Rendre le vin sexy.


J'ai été pris d'un gros fou-rire l'autre jour, en découvrant une publication annonçant un "festival international de journalisme*" qui se tiendra l'été prochain en Aquitaine. C'est de journalisme pinardier qu'il était question dans ce tweet, avec une question phare que, malgré mes larmes, j'ai relue plusieurs fois: "comment parler de vin sans forcément donner envie d'en boire?" Mon (mauvais) esprit étant ce qu'il est je n'ai pu m'empêcher de commenter : "bientôt sur vos écrans, le livre de cuisine pour devenir anorexique, et le film de cul pour débander…" D'autres que moi en en ont ensuite ajouté dans le genre.


Cette hilarante anecdote, même si elle a pour origine un évènement sponsorisé par ce que l'on appelait avant la Presse "catho de Gauche" (Le Monde, Télérama, La Vie…) montre bien l'espèce de moralisme, de puritanisme et de prohibitionnisme qui, dans le sillage des dames-patronnesses de la Loi Évin pollue les esprits en France. Qu'on le veuille ou non, désormais dans ce pays, "boire (du vin), c'est mal", quelles que soient les quantités, comme l'avait balancé l'actuelle ministre de la Santé avant de se faire convoquer dans le bureau du proviseur. D'une certaines façon, comme je l'avais souligné il y a longtemps, un certain discours naturo-hygiéniste a même tendance en la matière à remettre une pièce dans le juke-box.
Bref, tous ces gens aux yeux gris nous ont rendu le vin triste.


Voilà pourquoi j'ai envie de vous raconter l'ailleurs, les pays où boire du vin n'est pas encore considéré comme un péché mortel mais comme une culture, et (ne nous en cachons pas!) comme un plaisir. Un plaisir physique, sensuel, charnel. Car, vous le savez, depuis des années, mon leitmotiv, c'est plutôt, "comment parler de vin en donnant forcément envie d'en boire?", notamment au travers de ce bouquin du début des années deux-mille, D'amour & de Vin, dont j'ai entrepris d'écrire une version rénovée. 
D'où ce clin d'œil à un magazine, à une revue qui à son tour dépoussière le genre. Elle arrive de Berlin et s'intitule Schluck, ce qui signifie "gorgée" en allemand. Par parenthèse, au notera que dès le titre, il n'est pas question de contemplation, mais d'action, on boit, on avale!

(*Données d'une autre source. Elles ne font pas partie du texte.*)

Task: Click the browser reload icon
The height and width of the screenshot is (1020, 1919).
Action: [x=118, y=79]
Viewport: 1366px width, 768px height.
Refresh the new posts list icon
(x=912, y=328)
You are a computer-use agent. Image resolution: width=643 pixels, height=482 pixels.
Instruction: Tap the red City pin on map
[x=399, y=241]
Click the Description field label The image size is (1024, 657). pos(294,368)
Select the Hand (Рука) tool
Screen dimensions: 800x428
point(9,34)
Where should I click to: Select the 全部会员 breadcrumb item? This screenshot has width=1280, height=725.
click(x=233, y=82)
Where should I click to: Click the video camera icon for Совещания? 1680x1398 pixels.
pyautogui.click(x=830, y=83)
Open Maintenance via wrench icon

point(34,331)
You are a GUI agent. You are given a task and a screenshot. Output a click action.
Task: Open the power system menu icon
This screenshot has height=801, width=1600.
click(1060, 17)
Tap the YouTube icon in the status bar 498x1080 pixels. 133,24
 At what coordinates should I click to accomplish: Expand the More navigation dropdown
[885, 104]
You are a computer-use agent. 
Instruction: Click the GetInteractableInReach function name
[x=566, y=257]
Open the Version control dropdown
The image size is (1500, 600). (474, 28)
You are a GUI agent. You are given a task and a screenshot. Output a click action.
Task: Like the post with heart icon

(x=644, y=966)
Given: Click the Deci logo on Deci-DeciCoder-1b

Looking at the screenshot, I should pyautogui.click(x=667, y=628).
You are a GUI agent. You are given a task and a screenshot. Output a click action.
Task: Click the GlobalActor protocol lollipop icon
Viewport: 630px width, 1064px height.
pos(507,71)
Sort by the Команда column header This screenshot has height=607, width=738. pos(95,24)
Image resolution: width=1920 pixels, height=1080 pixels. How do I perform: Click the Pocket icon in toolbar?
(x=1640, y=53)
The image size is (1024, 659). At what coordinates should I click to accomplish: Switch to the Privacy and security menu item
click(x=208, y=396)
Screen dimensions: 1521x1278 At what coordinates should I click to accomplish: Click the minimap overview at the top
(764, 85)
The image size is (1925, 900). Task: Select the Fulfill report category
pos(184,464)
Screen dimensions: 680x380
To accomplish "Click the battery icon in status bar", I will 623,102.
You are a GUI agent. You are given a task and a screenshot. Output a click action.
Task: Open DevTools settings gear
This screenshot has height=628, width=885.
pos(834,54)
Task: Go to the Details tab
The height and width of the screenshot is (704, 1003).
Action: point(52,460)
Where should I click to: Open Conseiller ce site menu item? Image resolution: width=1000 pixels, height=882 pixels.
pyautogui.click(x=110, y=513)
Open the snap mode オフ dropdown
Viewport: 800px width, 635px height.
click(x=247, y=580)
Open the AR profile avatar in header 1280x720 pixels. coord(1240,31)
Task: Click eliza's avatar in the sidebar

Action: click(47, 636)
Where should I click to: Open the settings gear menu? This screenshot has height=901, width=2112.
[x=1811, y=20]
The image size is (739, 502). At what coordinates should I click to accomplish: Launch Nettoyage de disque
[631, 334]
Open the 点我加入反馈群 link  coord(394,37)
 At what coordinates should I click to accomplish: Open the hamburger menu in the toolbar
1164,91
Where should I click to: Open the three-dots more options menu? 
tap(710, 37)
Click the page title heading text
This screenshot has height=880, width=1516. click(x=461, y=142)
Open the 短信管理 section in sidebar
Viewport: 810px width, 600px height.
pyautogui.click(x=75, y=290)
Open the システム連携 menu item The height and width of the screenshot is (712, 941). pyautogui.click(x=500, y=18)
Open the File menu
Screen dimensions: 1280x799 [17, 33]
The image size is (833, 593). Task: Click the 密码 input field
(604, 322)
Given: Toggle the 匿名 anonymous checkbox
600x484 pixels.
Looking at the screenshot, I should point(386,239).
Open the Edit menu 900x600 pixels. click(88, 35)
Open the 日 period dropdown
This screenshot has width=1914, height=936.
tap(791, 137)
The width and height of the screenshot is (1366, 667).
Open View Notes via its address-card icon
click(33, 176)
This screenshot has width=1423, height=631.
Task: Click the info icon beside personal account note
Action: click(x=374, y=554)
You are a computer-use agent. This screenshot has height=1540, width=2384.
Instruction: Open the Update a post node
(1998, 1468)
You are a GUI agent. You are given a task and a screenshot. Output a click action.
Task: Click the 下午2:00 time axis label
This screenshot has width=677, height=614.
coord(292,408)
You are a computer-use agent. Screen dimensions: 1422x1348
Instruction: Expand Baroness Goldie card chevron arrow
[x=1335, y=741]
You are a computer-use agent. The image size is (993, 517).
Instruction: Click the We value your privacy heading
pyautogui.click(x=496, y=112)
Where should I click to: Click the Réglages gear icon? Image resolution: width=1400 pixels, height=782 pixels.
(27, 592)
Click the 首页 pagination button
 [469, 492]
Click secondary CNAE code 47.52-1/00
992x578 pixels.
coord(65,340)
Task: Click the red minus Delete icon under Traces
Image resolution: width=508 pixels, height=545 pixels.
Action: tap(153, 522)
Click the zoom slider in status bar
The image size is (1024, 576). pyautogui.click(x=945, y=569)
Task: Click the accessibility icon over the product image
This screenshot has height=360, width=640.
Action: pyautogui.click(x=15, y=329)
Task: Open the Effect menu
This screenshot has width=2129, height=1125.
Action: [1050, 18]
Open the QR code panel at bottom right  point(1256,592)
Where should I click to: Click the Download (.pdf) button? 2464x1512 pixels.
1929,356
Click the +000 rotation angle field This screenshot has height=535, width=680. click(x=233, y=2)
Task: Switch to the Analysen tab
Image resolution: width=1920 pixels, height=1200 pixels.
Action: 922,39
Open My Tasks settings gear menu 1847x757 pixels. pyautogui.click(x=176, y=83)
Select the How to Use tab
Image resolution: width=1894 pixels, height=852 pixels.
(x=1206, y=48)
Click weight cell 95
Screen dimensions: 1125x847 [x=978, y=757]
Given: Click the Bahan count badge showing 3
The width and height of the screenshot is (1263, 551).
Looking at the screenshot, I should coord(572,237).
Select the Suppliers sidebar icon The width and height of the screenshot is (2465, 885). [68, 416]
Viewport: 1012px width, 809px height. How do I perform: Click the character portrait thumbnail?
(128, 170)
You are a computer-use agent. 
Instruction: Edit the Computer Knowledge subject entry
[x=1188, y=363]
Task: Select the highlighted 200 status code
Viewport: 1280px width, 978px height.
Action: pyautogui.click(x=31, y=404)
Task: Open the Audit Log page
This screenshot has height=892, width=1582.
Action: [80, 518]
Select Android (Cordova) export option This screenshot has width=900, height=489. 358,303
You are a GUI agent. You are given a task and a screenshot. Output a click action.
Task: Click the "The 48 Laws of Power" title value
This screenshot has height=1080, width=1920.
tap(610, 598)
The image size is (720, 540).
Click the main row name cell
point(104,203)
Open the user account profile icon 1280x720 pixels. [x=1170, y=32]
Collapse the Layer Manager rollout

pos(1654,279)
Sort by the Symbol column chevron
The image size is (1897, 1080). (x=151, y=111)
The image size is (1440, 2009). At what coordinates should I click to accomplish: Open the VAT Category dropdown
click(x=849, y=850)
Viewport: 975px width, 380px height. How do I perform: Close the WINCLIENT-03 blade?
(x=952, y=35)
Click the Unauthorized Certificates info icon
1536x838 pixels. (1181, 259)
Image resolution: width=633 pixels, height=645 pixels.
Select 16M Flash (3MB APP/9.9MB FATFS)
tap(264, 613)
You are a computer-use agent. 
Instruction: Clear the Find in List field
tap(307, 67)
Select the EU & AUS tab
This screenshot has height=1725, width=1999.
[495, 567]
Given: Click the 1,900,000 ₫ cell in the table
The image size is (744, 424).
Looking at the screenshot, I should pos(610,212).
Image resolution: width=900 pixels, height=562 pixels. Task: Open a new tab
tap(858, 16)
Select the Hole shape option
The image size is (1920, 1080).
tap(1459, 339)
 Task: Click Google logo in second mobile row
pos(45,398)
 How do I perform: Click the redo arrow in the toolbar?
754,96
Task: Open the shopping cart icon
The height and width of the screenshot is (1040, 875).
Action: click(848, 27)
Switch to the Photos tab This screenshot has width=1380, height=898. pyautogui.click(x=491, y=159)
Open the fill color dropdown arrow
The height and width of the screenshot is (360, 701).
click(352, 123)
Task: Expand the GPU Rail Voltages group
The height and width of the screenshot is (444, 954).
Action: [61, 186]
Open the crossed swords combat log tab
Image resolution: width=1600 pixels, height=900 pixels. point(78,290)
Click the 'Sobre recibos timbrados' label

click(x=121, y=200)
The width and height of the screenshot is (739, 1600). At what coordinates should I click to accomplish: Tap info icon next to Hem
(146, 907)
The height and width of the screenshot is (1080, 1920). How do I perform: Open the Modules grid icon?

Un titre pareil, rien que ce titre, est-il encore possible en France sans s'attirer les foudres des pisse-froids subventionnés? On peut se poser la question. Sans parler des couvertures de Schluck, entre glamour et porno-chic, qui vaudraient sûrement à ses auteurs d'autres procès, intentés cette fois par les chiennes de garde d'un féminisme qui confond parfois un peu son propre mal-être avec l'indispensable défense de la condition féminine. En plus évidemment de ceux, inévitables, s'appuyant sur la Loi Évin. En tout état de cause, la censure serait là pour veiller à la "bienséance". 


Pourtant, au-delà des miasmes de la France prohibitionniste, moraliste, un peu d'air frais ferait tellement de bien. Raconter le vin autrement, le vivre, lui faire l'amour. Fût-ce sur papier glacé. Le voir de nouveau en objet de désir, pas seulement pour de vieux collectionneurs compulsifs, frigides, impuissants, qui l'enterrent dans des caves poussiéreuses aux allures de nécropole, mais pour tous ceux qui rêvent d'en être les amants. Tout ceux qui ont le vin gai, qui ont envie de toucher le grain d'un tanin comme on le fait de celui d'une peau.
À ces derniers, je dédie la bouteille ci-dessous. Une bombe de fruit. Primesautière, éclatante, juteuse.  Aussi ronde qu'un ballon de rugby est ovale. Comme son nom l'indique, Mataró Boy, c'est du mourvèdre***, né pas loin des plages du Roussillon, pas plagiste pour un sou, direct. Sexy.




* À Couthures, en Lot-et-Garonne. Plus d'informations ici.
** En même temps, j'ai récemment vu l'une d'entre elles exhiber une des hideuses bouteilles de négoce du vigneron jurassien Ganevat (exemple ci-dessous), sibardiennes, sûrement un des sommets de l'avilissement de la femme en matière d'étiquette de vin.
*** Mataró est avec garrut un des noms utilisés en Catalogne pour désigner régionalement le mourvèdre du Levante. Ce rouge bio est produit au Mas Baux, à Canet-en-Roussillon.